Why do you come to Oxford?

Proposition: There is far more to the Oxford experience than work, says Sam Richardson

From what I can remember of it (very little), freshers’ week was a byword for confusion. Introductory lectures painting an evocative world of dusty libraries and intellectual discovery were somewhat difficult to reconcile with debauched and sweaty evenings ‘experiencing’ Oxford’s nightlife. Which would I treasure in the years to come? So here’s my view on what really matters at uni.

Tell me this: how exactly does sitting in a library, or slaving away all day in the labs, expand your mind, or prepare you for the real world? This is not to suggest that I dislike the ivory tower of academia in which I reside, but I hesitate to suggest that it is of much immediate relevance to the world of work. History is, after all, stuff that has already happened.  I’m told the quality of academic education at this university is so because we have the time and space to really delve into our chosen subject. Study doesn’t expand the mind; it focuses it.

For me people, not pages, have been key to the real learning done at university. Despite Oxford’s notorious – and perhaps exaggerated – lack of social or ethnic diversity, you’re going to meet people here very different from yourself. Whether from deprived inner London, home-counties affluence, or rural Wales one’s innate assumptions (read prejudices) will be challenged; at school they’re generally reinforced.

I’ve found university is also about opportunity. Hungry for sporting success? Oxford has more sporting teams then you can wave a stick at. Eager to pester your friends into pointless voting? The Union is the greatest establishment for doing so in the known world. Want to try medieval re-enactment? I can’t imagine why you’d want to, but we’ve got it. We’ve got everything. Stuff that’d you’d never be able to do again, and stuff you’d probably not bother to do again. But in the trying and failing there’s some genuine learning to be done as well.
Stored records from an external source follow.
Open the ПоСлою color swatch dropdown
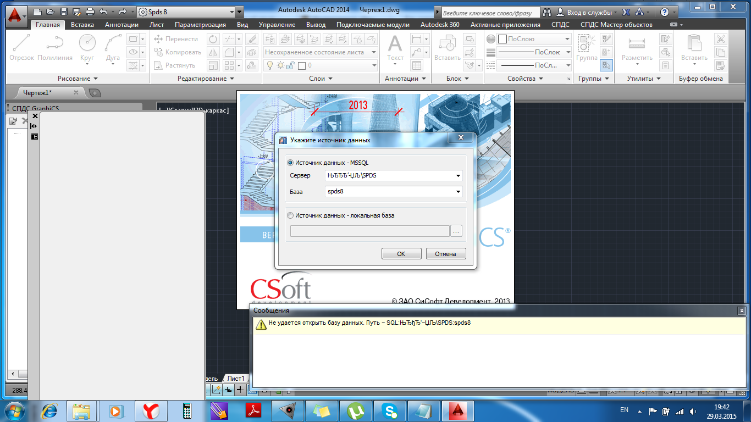[x=567, y=39]
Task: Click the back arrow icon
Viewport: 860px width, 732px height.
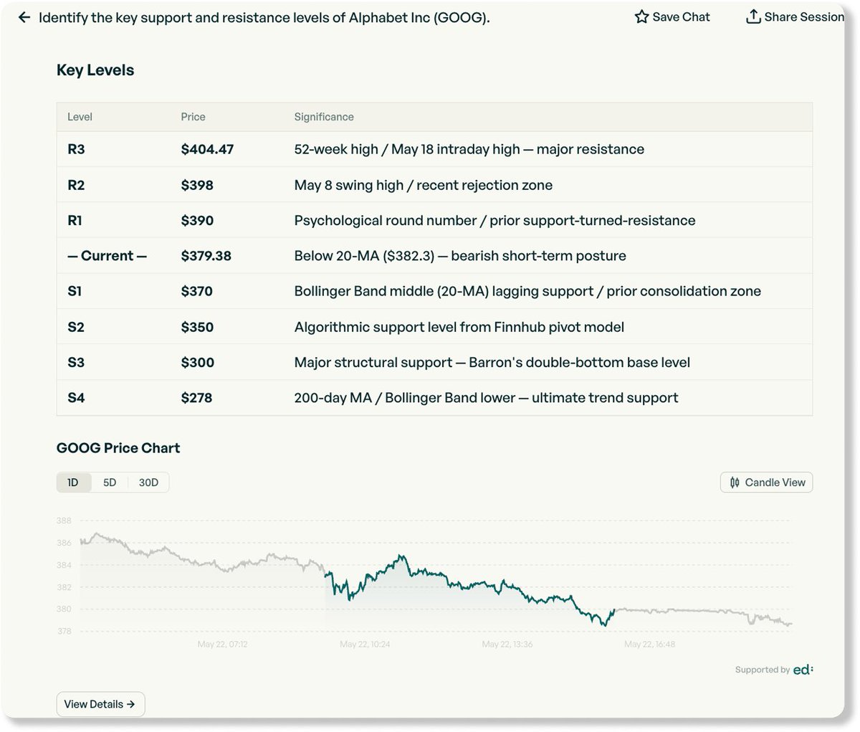Action: (24, 17)
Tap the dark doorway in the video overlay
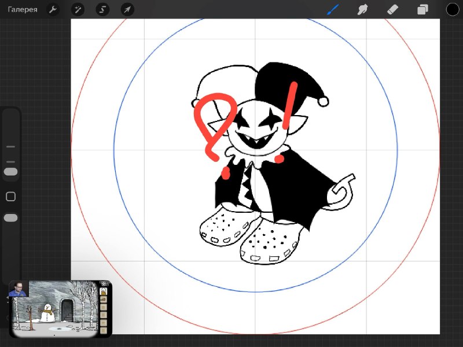Screen dimensions: 463x347 coord(67,311)
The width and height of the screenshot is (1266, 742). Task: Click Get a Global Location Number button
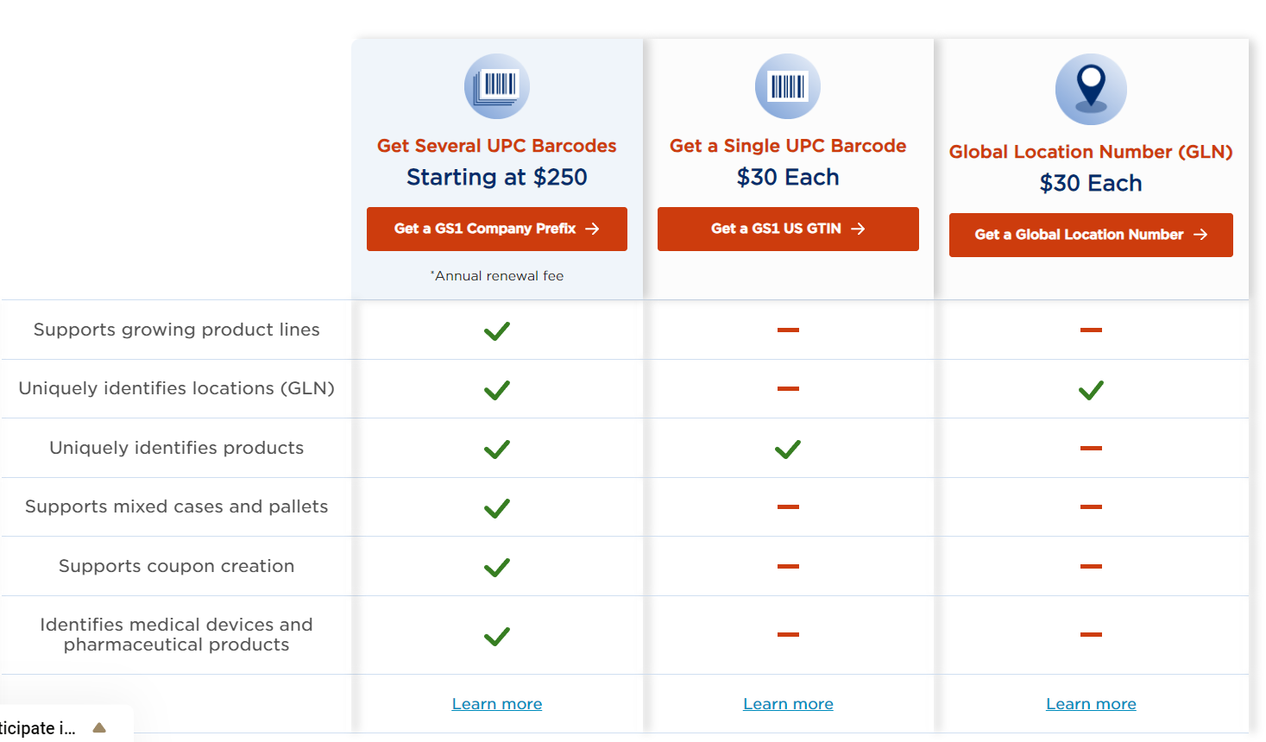(1091, 235)
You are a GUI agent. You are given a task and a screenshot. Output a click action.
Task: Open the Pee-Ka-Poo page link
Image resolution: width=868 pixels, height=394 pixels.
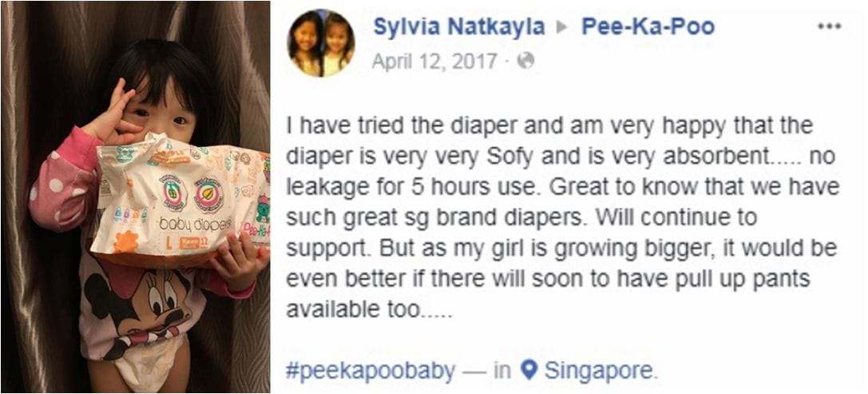[x=648, y=26]
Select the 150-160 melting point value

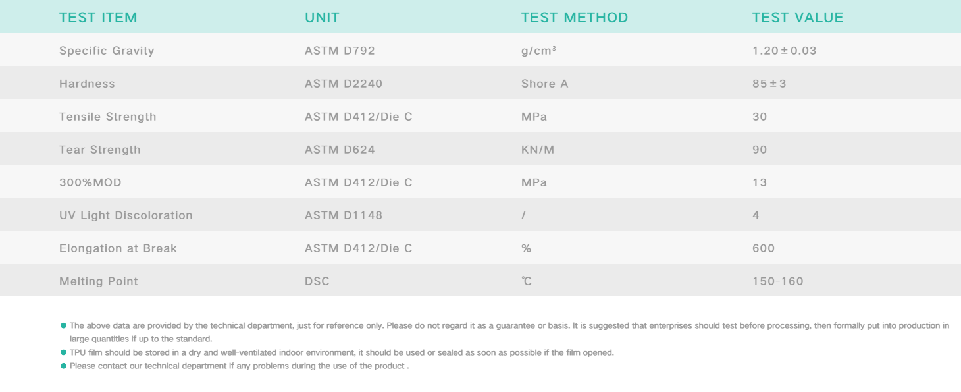pos(777,281)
So here’s my underwhelming conclusion: Oxford isn’t all about work. In fact, while accepting the importance of getting that degree, there’s a great deal of other stuff to do which may in fact pay off big-time in the distant future. Ultimately it doesn’t matter what you study at uni. Just being here is a true education.

Rebuttal: Sam is ignoring everything that is great about this place, says Sean Scoltock

The greatest moral philosopher of our generation, Derek Parfit, recently published his long-awaited magnum opus, On What Matters. There, he arrives at the – devastating yet brilliant – conclusion that the two great ethical traditions, Consequentialism and Kantian Contractualism, fundamentally agree on what matters: they are, in his words, climbing the same mountain, just on different sides.

Sam goes one better. He tells us what really matters. Two ways to live one’s life – that of the pen and of the pint – can, in fact, complement each other. Enjoy your work – in all its quaint pedantry and Veblenite conspicuous wastefulness – and, by your mere presence here – socialising, networking, hacking – you will be better off. The faintest hint of an ideal synthesis is glimpsed: the scholar and the socialite are climbing the same mountain.

But look closer. The summit of Sam’s mountain better resembles the floor of a valley. If our studies are useless, then that’s a rather depressing thought. One imagines, on one side of the valley, a meticulous, steady descent to the depths of futility. The other side is no more appealing. An aimless meander downwards, unsure of both the route and the destination, filled with groundless certainty that all will be fine in the end. Deep and dark recesses of regret await.

Just being here is not enough. Playing hockey for your college’s 2nd team and busying yourself as Treasurer of the Random-and-pointless Society shouldn’t allay those worries that you’re not making the most of your degree. Neither should a packed social calendar, nor the knowledge that slightly-more-than-the-average-number-of-people have heard of you. Outside of the tutorial, it is not in the fleeting and ephemeral, but in the meaningful and edifying that intrinsic value lies.

The only singular feature of the Oxford undergraduate experience is the academic. And yet this could not be enough on its own. Thus emerges an alternative synthesis. The Mountain of Promise that looms over the Valley of Regret and Futility: pursue your studies to the best of your ability and forge enduring, significant friendships. You’re a student at one of the greatest seats of learning, taught by some of the most gifted academics, and, possibly just down the corridor, lives someone whom you will know for the rest of your life. Make the most of it.